→ **検討用本文**:

━━━━━━━━

一度目の退院後のことについて。(前回: https://hinatanideyo.com/starwars1/



2016年11月10日、いしばし病院から一度目の退院をした。入院中ではあったが、2011年にパチスロを打つようになって以降では初めて、ホールに入らない日数が3カ月を越えて続いていた。そして、 私なりにギャンブル依存症であることを自覚し、賭け事をしない決意を固めていた。


大学入学時よりも心は軽く、希望に満ちていた。

2016年度の後期は休学していたのだが各教員に話を通し、特例で冬タームから授業への出席を許可してもらった。後期終了時にはすべての授業において過去の成績の修正という形で単位を認めてもらった。フル単(仮)だ。卒業に向け好調な出足だった。


その一方で、欲求との葛藤もあった。

例えば、外出中に宝くじ売り場の前を通り掛かると動揺した。宝くじを購入したらどうなるのだろうか。側のベンチで悩むこと約30分。また、駅の券売機の前では千円札3枚を握りしめて立ち尽くすこと約15分。その3枚をICカードにチャージせずパチスロを打ってしまいたかった。

葛藤の末、無事に自宅に着くと安堵と、それ以上の疲労を感じた。いつまでこんなことで苦しまなければいけないのだろうか、と。



依存症からの回復には通院、特にGAなどの自助グループへの参加の継続が重要である。そう言われていることを入院中に知り、私は必ず参加し続けると語っていた。この含みを持たせた表現はつまり、退院後には参加が続かなかったのだ。


葛藤に苦しみ不安が増していく反面、私は病識を薄れさせていった。退院後一月で一切の治療行動から離れた。

「まあ、いいか」

この安易な妥協はまさに、私の病識の甘さを示していた。何かしら言い訳を考えては自助グループを遠ざけていたが、しばらくするとそもそも自分には治療が必要だという認識が無くなっていた。ギャンブルをやらなければそれでいい。



「自分に限っては大丈夫」

ダークサイドの影は刻々と迫っていた。

━━━━━━━━

→ **提供データ**:
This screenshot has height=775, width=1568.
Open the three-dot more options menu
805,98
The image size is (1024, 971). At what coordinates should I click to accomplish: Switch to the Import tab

━━━━━━━━

→ **演習の指示**:
1. 退院後の手記について、次の問いに答えてください。
(a) 一度目の退院をしたのは何年何月何日か。
(b) 駅の券売機の前で握りしめていたものは何か。
(c) 退院後どれほどの期間で一切の治療行動から離れたか。
2. 退院後の手記の一部を書き写してください。「例えば、外出中に宝くじ売り場」の語句から始め、「ルをやらなければそれでいい。」の後で終えてください。

→ **解答**:
1.
(a) 2016年11月10日
(b) 千円札3枚
(c) 一月

2.
例えば、外出中に宝くじ売り場の前を通り掛かると動揺した。宝くじを購入したらどうなるのだろうか。側のベンチで悩むこと約30分。また、駅の券売機の前では千円札3枚を握りしめて立ち尽くすこと約15分。その3枚をICカードにチャージせずパチスロを打ってしまいたかった。

葛藤の末、無事に自宅に着くと安堵と、それ以上の疲労を感じた。いつまでこんなことで苦しまなければいけないのだろうか、と。



依存症からの回復には通院、特にGAなどの自助グループへの参加の継続が重要である。そう言われていることを入院中に知り、私は必ず参加し続けると語っていた。この含みを持たせた表現はつまり、退院後には参加が続かなかったのだ。


葛藤に苦しみ不安が増していく反面、私は病識を薄れさせていった。退院後一月で一切の治療行動から離れた。

「まあ、いいか」

この安易な妥協はまさに、私の病識の甘さを示していた。何かしら言い訳を考えては自助グループを遠ざけていたが、しばらくするとそもそも自分には治療が必要だという認識が無くなっていた。ギャンブルをやらなければそれでいい。